FY19 Federal Single Audit Compliance Supplement

10. Gramm-Leach-Bliley Act—Student Information Security

SFA - Title IV Programs

Compliance Requirements The Gramm-Leach-Bliley Act (Public Law 106-102) requires financial institutions to explain their information-sharing practices to their customers and to safeguard sensitive data. (16 CFR 314) The Federal Trade Commission considers Title IV-eligible institutions that participate in Title IV Educational Assistance Programs as "financial institutions" and subject to the Gramm-Leach-Bliley Act (16 CFR 313.3(k)(2)(vi). Under an institution's Program Participation Agreement with the Department of Education and the Gramm-Leach-Bliley Act, schools must protect student financial aid information, with particular attention to information provided to institutions by the Department or otherwise obtained in support of the administration of the federal student financial aid programs. (16 CFR 314.3; HEA 483(a)(3)(E) and HEA 485B(d)(2)) The Department of Education provides additional information about cybersecurity requirements at [].

Audit Objectives Determine whether the institution designated an individual to coordinate the information security program; performed a risk assessment that addresses the three areas noted in 16 CFR 314.4 (b) and documented safeguards for identified risks.

Suggested Audit Procedures

a. Verify that the institution has designated an individual to coordinate the information security program.

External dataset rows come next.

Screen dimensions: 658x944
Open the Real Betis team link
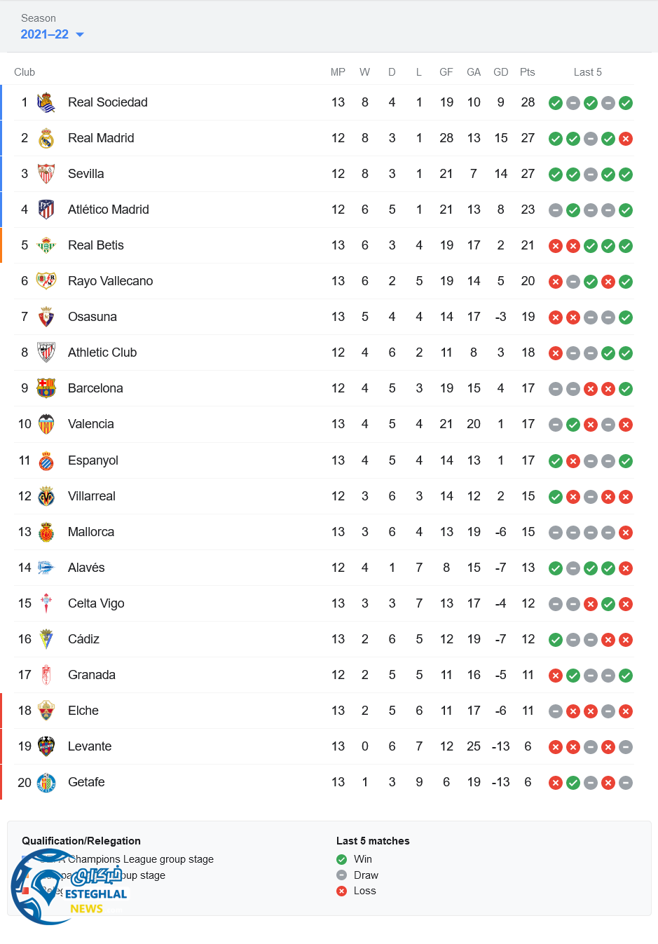click(x=96, y=245)
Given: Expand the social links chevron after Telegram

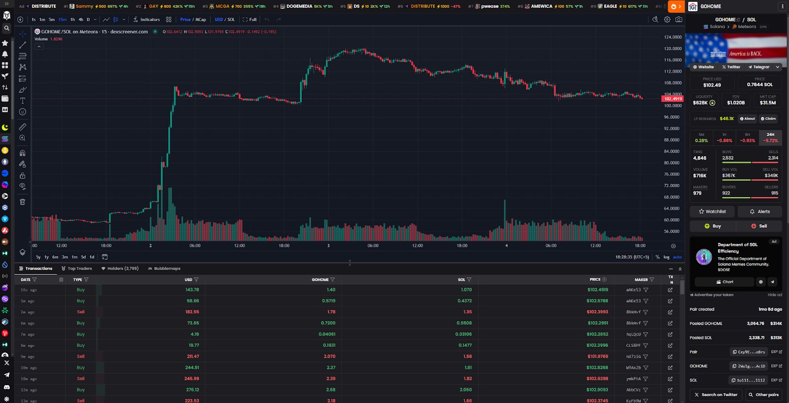Looking at the screenshot, I should click(x=778, y=67).
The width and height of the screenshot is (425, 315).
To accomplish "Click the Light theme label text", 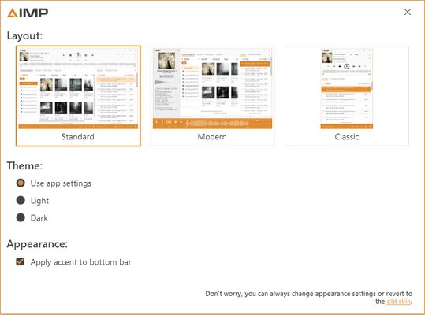I will (39, 201).
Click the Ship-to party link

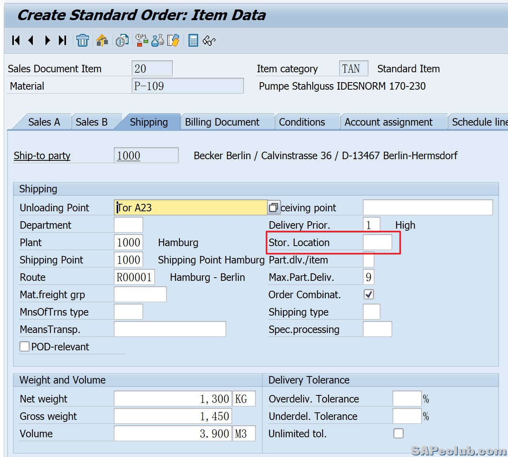click(x=42, y=156)
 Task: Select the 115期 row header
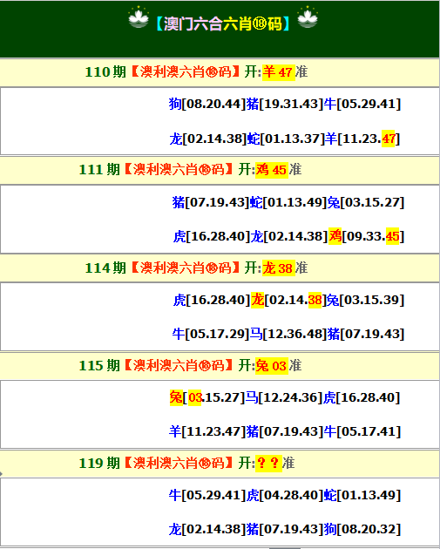pyautogui.click(x=220, y=366)
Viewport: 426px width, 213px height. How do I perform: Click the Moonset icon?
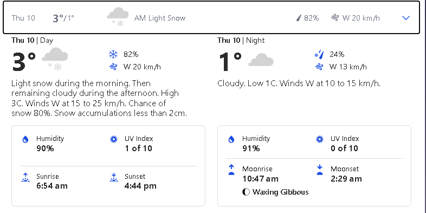click(320, 170)
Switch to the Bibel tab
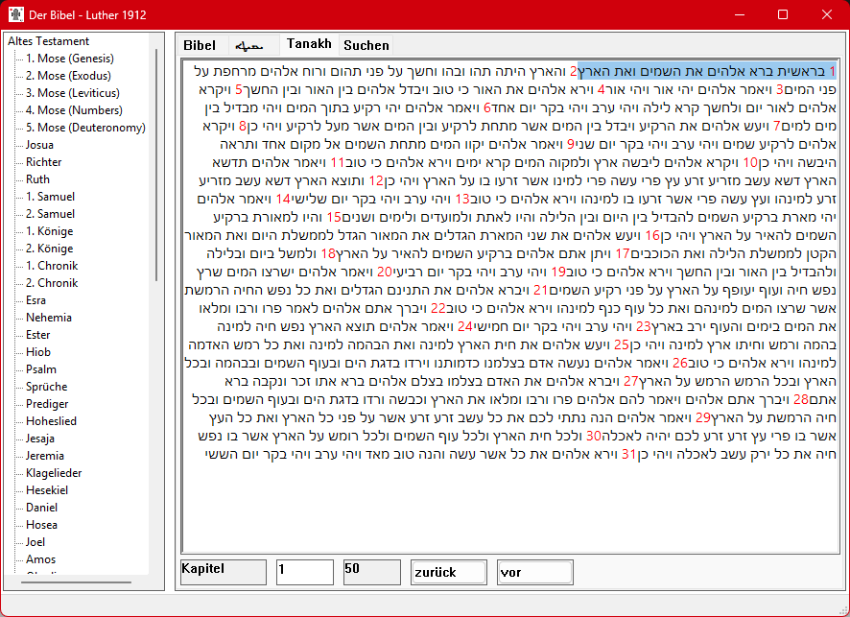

b. Verify that the institution has performed a risk assessment that addresses the three required areas noted in 16 CFR 314.4 (b), which are (1) Employee training and management; (2) Information systems, including network and software design, as well as information processing, storage, transmission and disposal; and (3) Detecting, preventing and responding to attacks, intrusions, or other systems failures.

c. Verify that the institution has documented a safeguard for each risk identified from step b above.

Jarret Cummings is Senior Advisor for Policy and Government Relations at EDUCAUSE.

© 2019 Jarret Cummings. The text of this work is licensed under a Creative Commons BY-NC-ND 4.0 International License.